Sur le plan graphique, Saburô Ishikawa se débrouille très bien. Ses mises en page sont efficaces et ses traits, bien maîtrisés. Il semble toutefois accorder une attention toute particulière aux bâtiments et aux éléments architecturaux. Chaque fois que nous revoyons la demeure d’Osano, c’est un véritable chef d’œuvre de minutie et de détails : le toit de paille semble réel tant les textures y sont fignolées!! Quant aux personnages, ils sont beaucoup plus caricaturaux et dépouillés! D’ailleurs, quand je regarde le jeune Akihiro, je n’arrête pas de revoir mentalement Yolande et ses ignobles triplets de frères, du dessin animé Mini-Fée de mon enfance, tant il leur ressemble!! ;^)

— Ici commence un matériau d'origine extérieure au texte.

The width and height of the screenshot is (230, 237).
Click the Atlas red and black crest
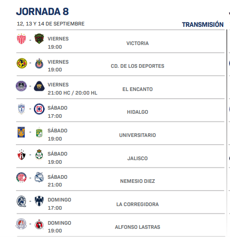21,155
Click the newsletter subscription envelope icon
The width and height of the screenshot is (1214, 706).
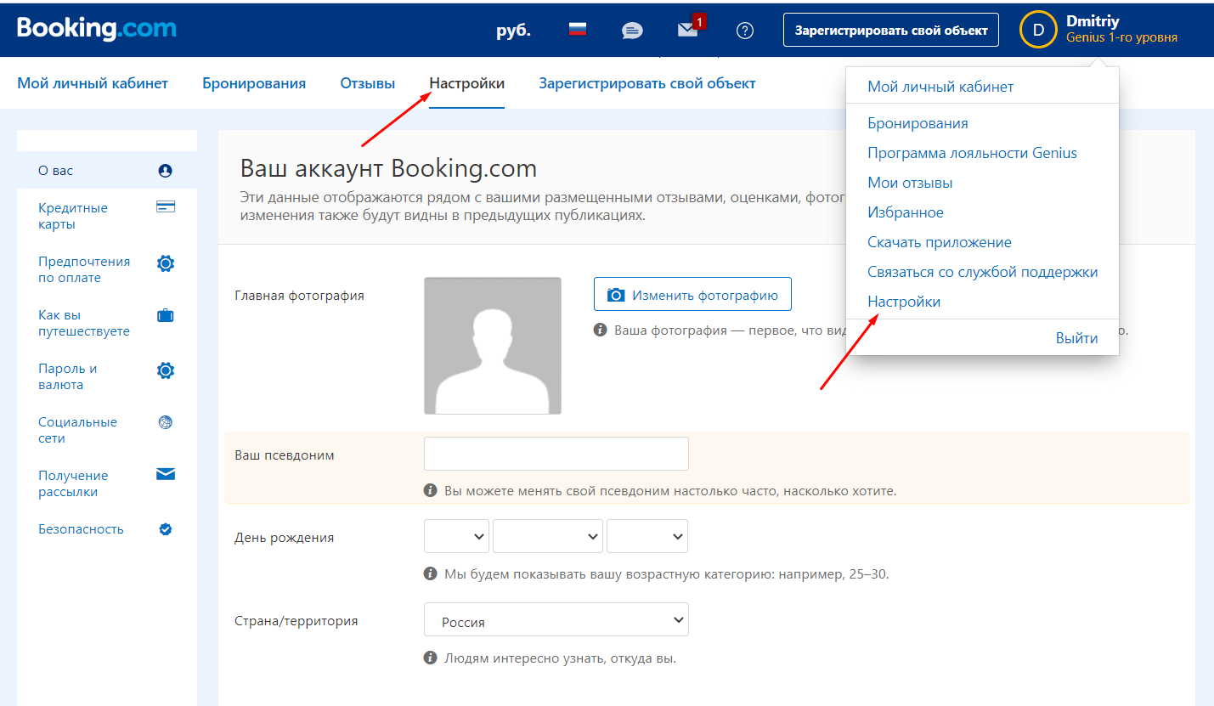click(166, 475)
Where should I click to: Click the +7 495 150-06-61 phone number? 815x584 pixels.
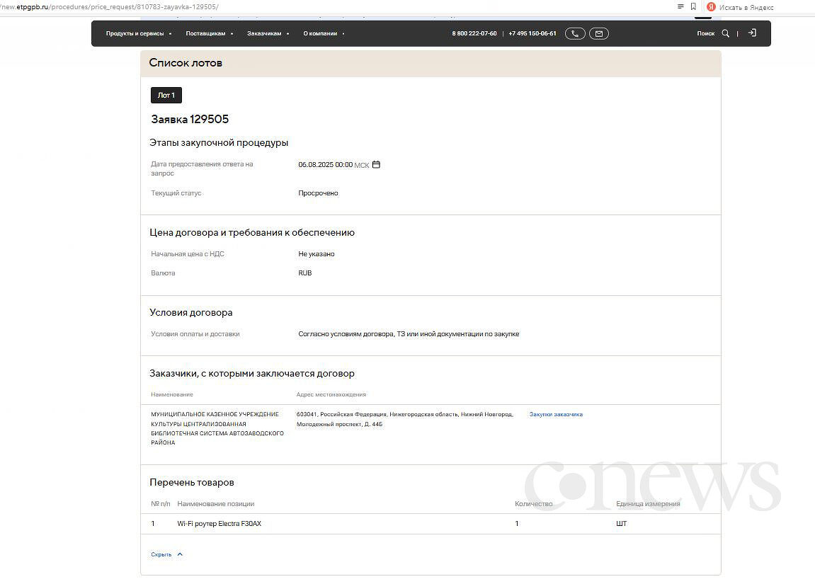point(532,33)
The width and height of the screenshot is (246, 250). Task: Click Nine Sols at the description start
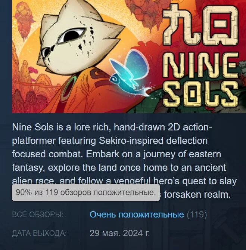pyautogui.click(x=32, y=127)
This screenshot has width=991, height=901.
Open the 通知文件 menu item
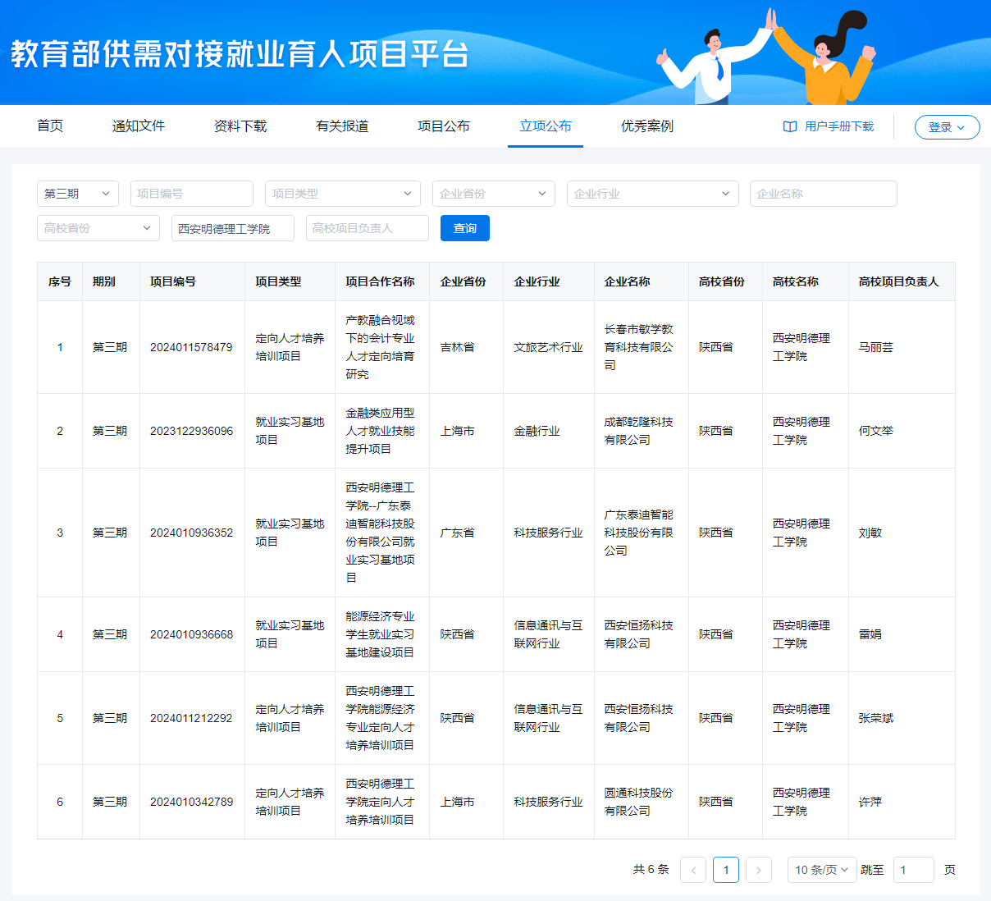[x=139, y=126]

Bref, ce manga des plus agréables et attendrissants saura, d’après moi, charmer à peu près tout le monde dans la famille, à différents niveaux. Je vous le recommande fortement, dès neuf ans.
À lire aussi : la critique que Yaneck a faite du tome #2 et celle que Jérôme a faite… du tome #3! (mais pourquoi diable n’ont-ils pas débuté par le commencement??! ;^).
Plus grandes forces de cette BD :
- certaines émotions fortes. Avec le déchirant choix de la mère d’Akihiro, dès les premières pages et, surtout, la façon dont la séparation s’effectue, on est pas mal à fond dans le pathos… mais pourquoi pas?! Une fois de temps en temps, ça peut faire du bien de se rincer les canaux lacrymaux!! :^) Le chapitre sur la visite de la mère est aussi riche en émotions… Mais ça ne fait bien que deux chapitres crève-cœur sur huit!! ;^)
- les superbes décors, de qualité «photographique», beaucoup plus fignolés que les personnages. J’adore ces illustrations d’un raffinement et d’une perfection extrêmes! Elles me rappellent le grand talent de Jirô Taniguchi, le célèbre mangaka, auteur d’Un zoo en hiver, notamment… Mais comment ne pas être subjugué par le nombre incroyable d’heures de travail qui se cachent derrière ces petits chefs-d’œuvre!!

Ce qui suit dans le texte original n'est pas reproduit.